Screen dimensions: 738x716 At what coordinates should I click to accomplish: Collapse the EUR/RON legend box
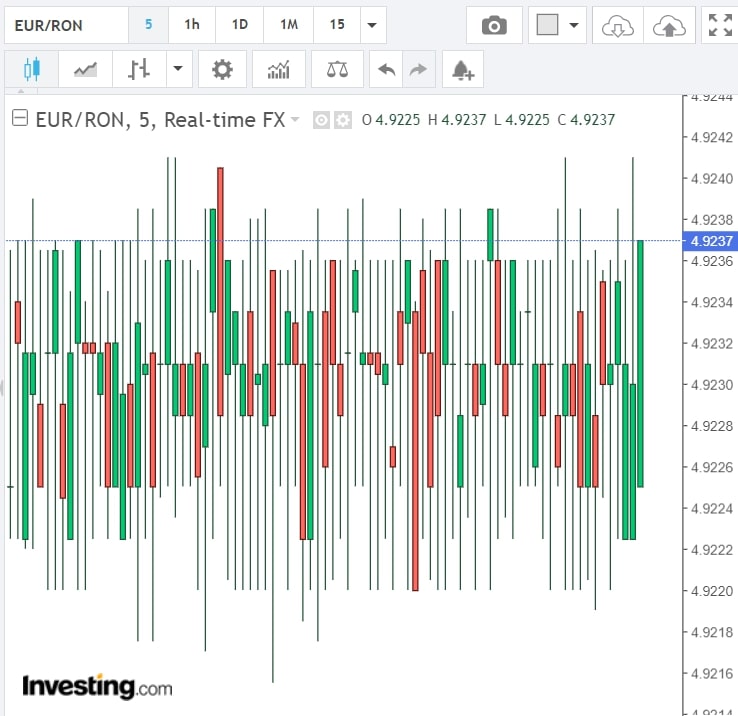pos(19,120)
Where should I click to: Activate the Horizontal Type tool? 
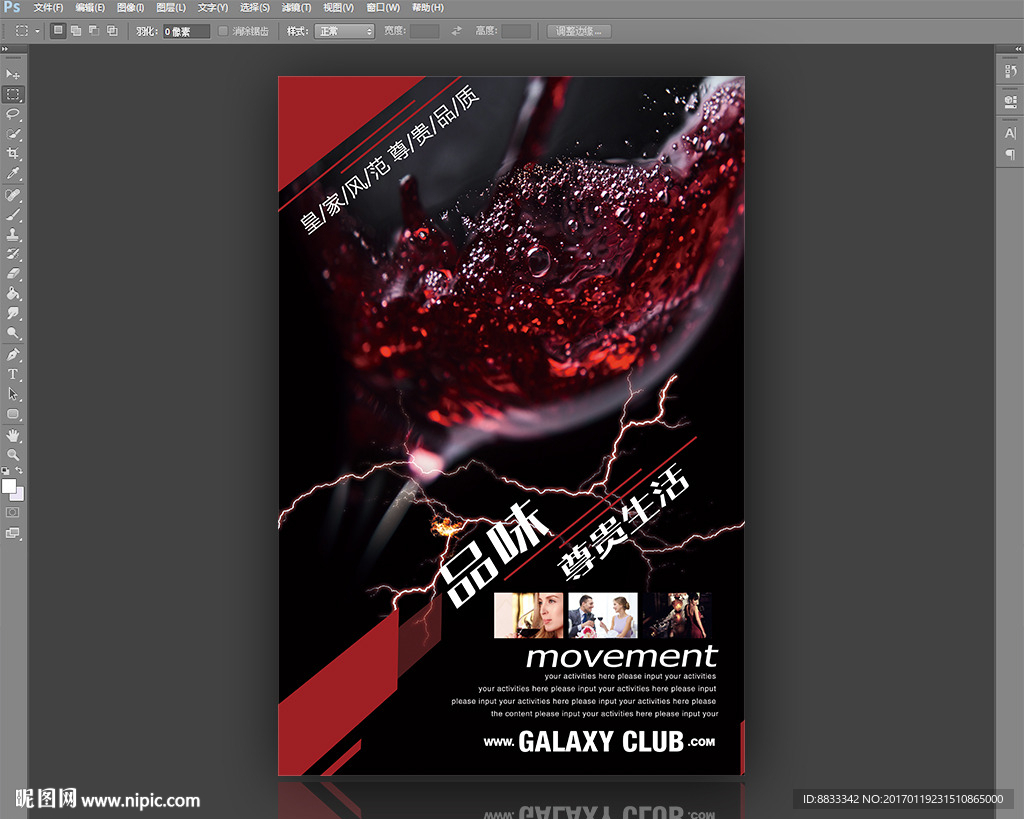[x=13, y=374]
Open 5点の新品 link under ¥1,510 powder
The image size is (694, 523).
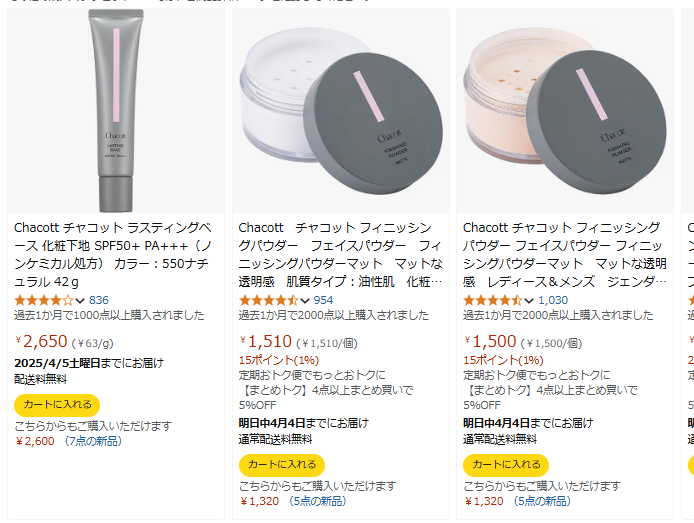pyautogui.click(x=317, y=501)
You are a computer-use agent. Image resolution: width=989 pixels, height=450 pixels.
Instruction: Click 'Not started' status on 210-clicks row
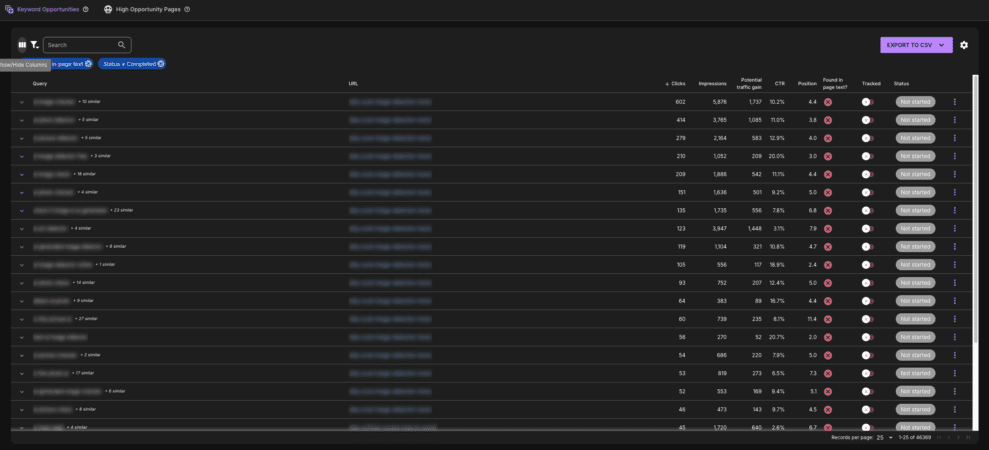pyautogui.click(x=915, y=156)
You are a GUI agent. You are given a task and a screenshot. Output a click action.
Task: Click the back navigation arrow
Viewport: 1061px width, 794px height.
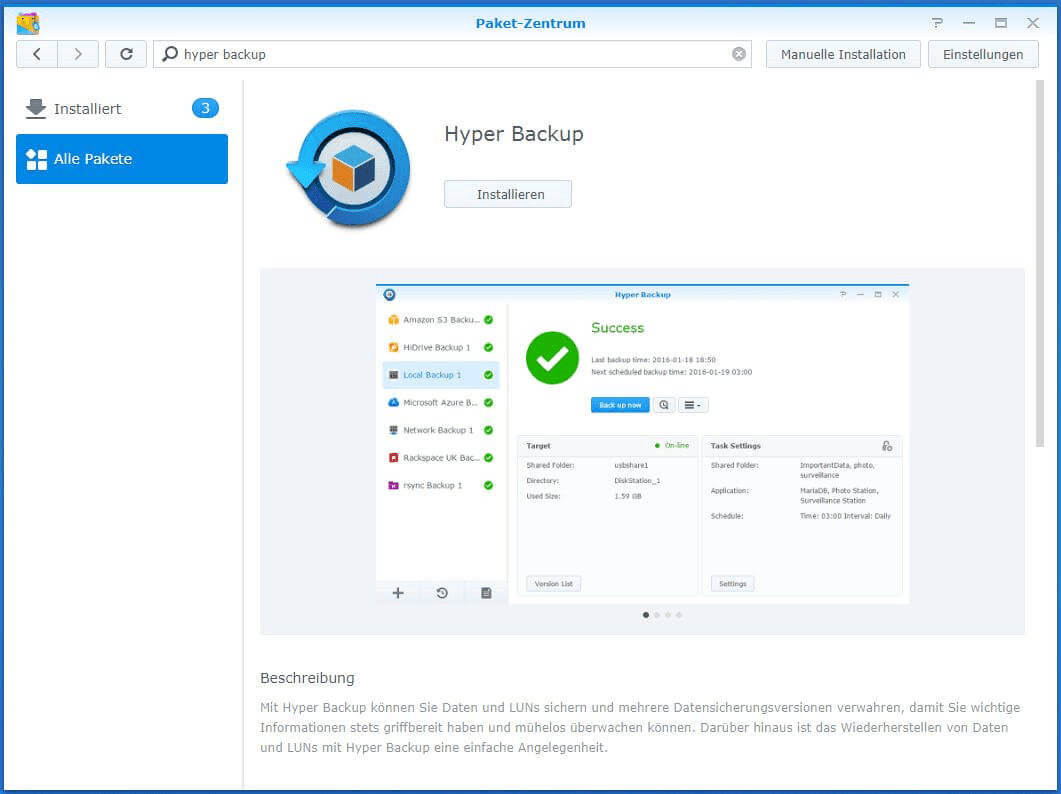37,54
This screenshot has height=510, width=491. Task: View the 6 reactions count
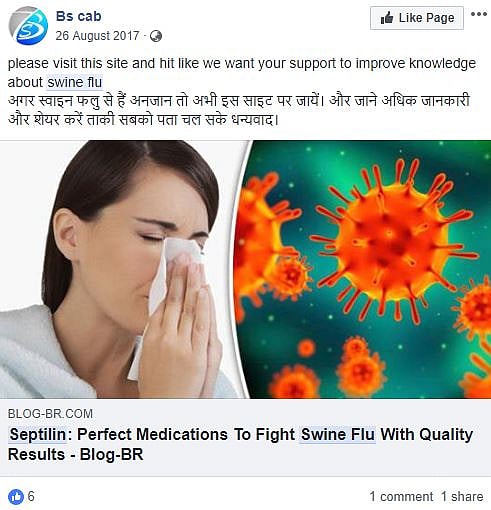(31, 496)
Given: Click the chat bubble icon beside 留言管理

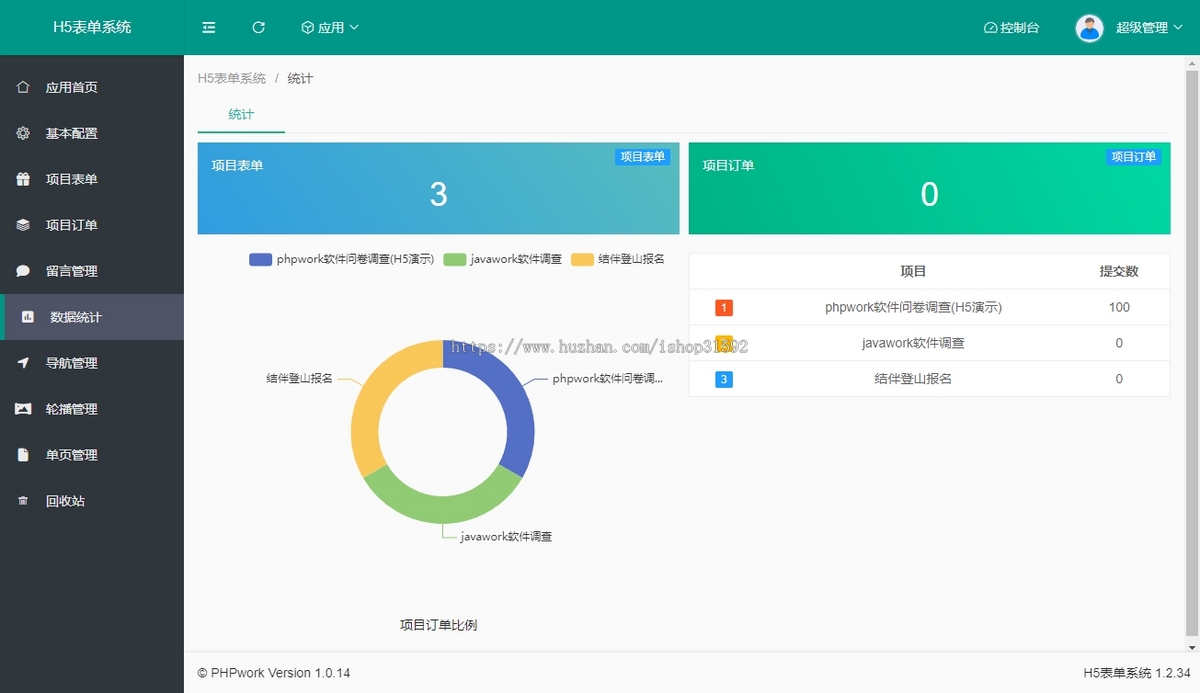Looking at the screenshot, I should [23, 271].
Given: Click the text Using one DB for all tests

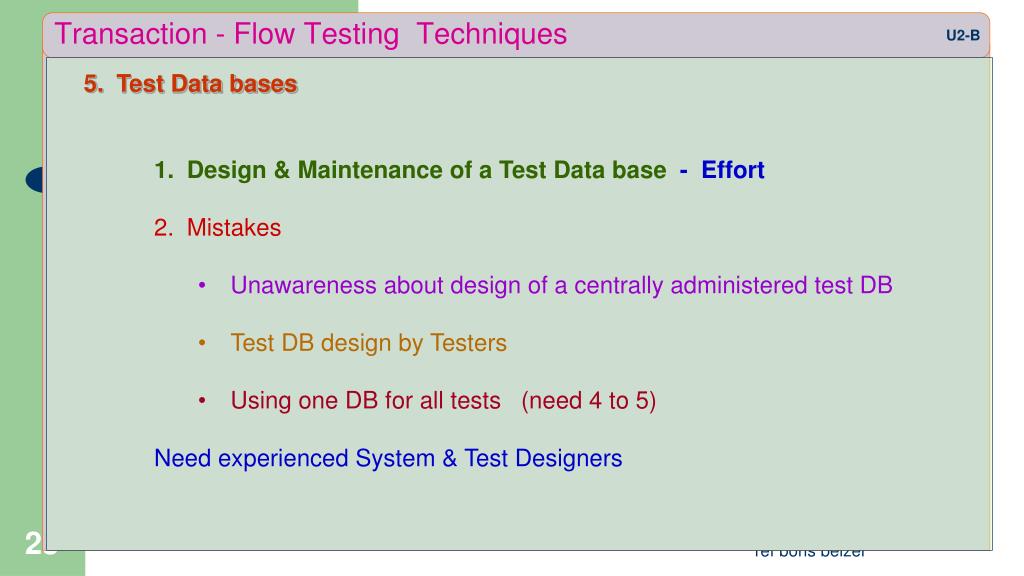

WHAT THE EXERCISE ASKS:
Work through the material above. Then report how many of its lines contain "agent", and only that.

RESPONSE BELOW:
2